追記)松田チャプレンは2013年3月末をもって当院をご退職されました。8年間本当にありがとうございました。後任の先生がこられたら改めてブログでご紹介致します。

2012年10月2日火曜日

ジャーナルクラブ

先週のジャーナルクラブは、緩和ケア介入とQOLに関するRCT研究シリーズの3つ目。
Brumley R, Enguidanos S, Jamison P, et al. Increased satisfaction with care and lower costs: results of a randomized trial of in-home palliative care. J Am Geriatr Soc. 2007;55(7):993-1000. を読みました。

この研究では、在宅緩和ケア介入を予後1年以下が見込まれる患者に行っています。
通常、終末期の定義は予後6ヶ月とされますが、もっと早期から介入を開始した場合の評価をみていること、介入対象をがん患者と非がん(心疾患、呼吸器疾患)の両方を含めていることが特徴です。結果として、患者の満足度は向上。また自宅死割合が上昇、入院や救急受診回数は減少(総医療費は減少)しました。

この研究の気になる点は、介入群の方が対照群より生存日数が短かったことです。考察では、この原因に関する明確な理由について述べられていません。可能性の高い一仮説としては非がん疾患の場合は、なんらかの疾患特異的治療が存在しこれが施されうるため、救急受診や入院をすれば、生存日数が延長することが知られています。よって、もし非がん患者でも入院や救急受診回数が減少したことによって、非がん患者群でコントロール群より少し早めの多くの患者が死亡していた可能性があります。患者の満足度の高い医療と生存日数延長は全く別のアウトカムであるという現象がここでも見られています。

この研究は、米国の2つ州(ハワイ州とコロラド州)で実施されましたが、緩和ケア介入の研究では、救急受診や入院というのが好ましくないアウトカムであると位置づけられています。
一方、日本で行われた緩和ケアの遺族研究では、救急受診は否定的には受け止められていないことが分かっており、この点、日米の興味深い違いが浮き彫りになっています。

2012年10月1日月曜日

精神科・疼痛緩和ケア科合同抄読会

先週金曜日は、前回の続きで、井上ウィマラ先生のエッセイを読みました。井上先生は、日本とビルマでの仏教の修行期間を経て、欧米で瞑想を教えながら心理療法を習得された方です。

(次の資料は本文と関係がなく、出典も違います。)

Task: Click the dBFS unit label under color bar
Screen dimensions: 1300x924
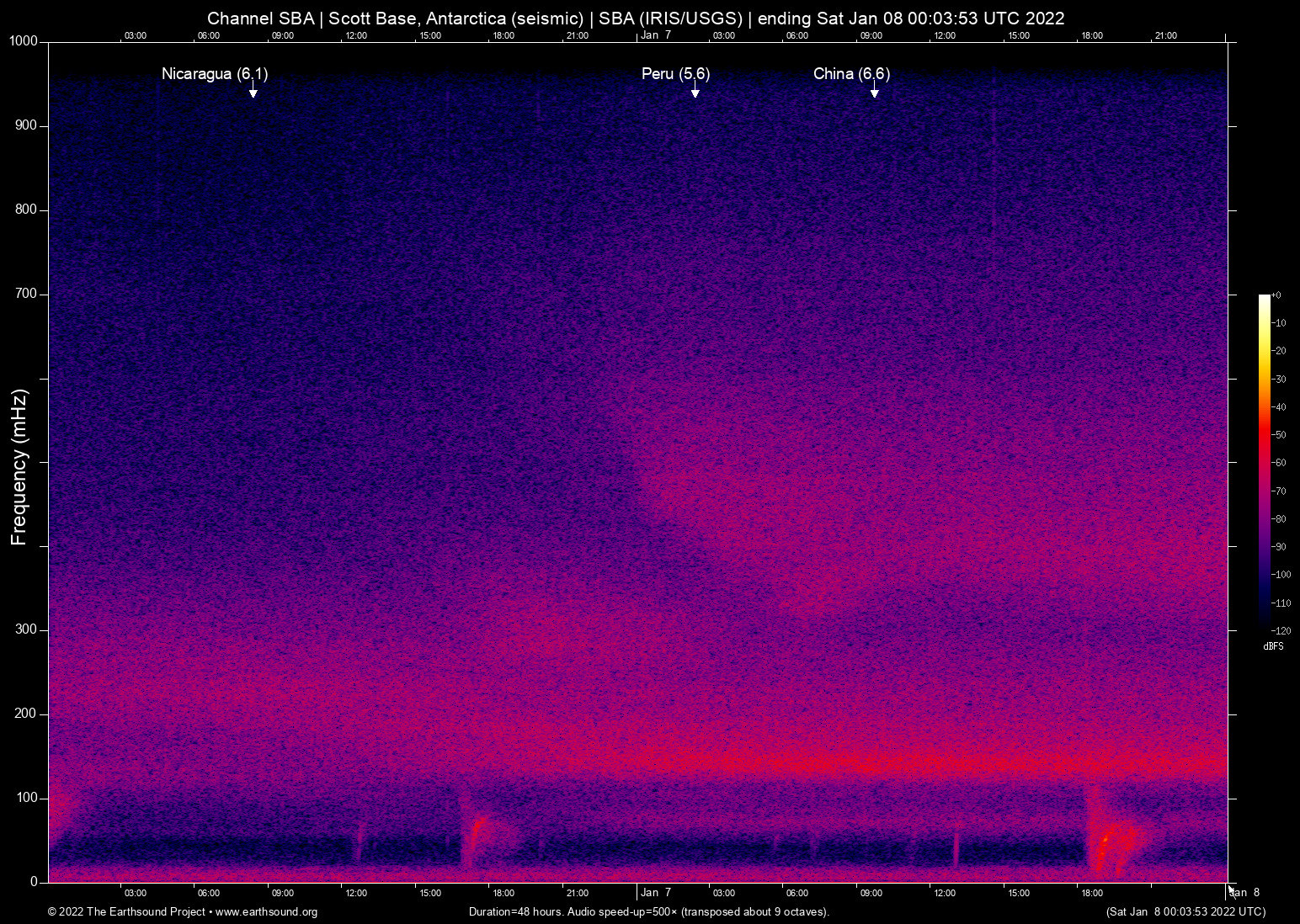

患者さんのスピリチュアルケアの実践には、患者と家族の関係(家系図)を掘り下げることが大切であること、また、患者の生育歴情報も重要な鍵になるといいます。また、ご自身の生育歴を振り返りながら、どうして今のような仕事をするようになったかを理解する作業についても触れられています。

キリスト教ではメメントモリ、仏教では死念という修行があるといいます。人はいつ死ぬか分からないということを忘れず、今ここに与えられた瞬間に感謝しながら、精一杯生きることが、日々の安心につながるということのようです。患者や家族にはそうしたことを要求することは難しいですがが、死に行く人に寄り添う作業をしっかりと行うためには、まずは自分自身にそうした心構えができているかどうか、日々問いかけるようなことが求められるのかもしれません。皆様はどうお考えでしょうか?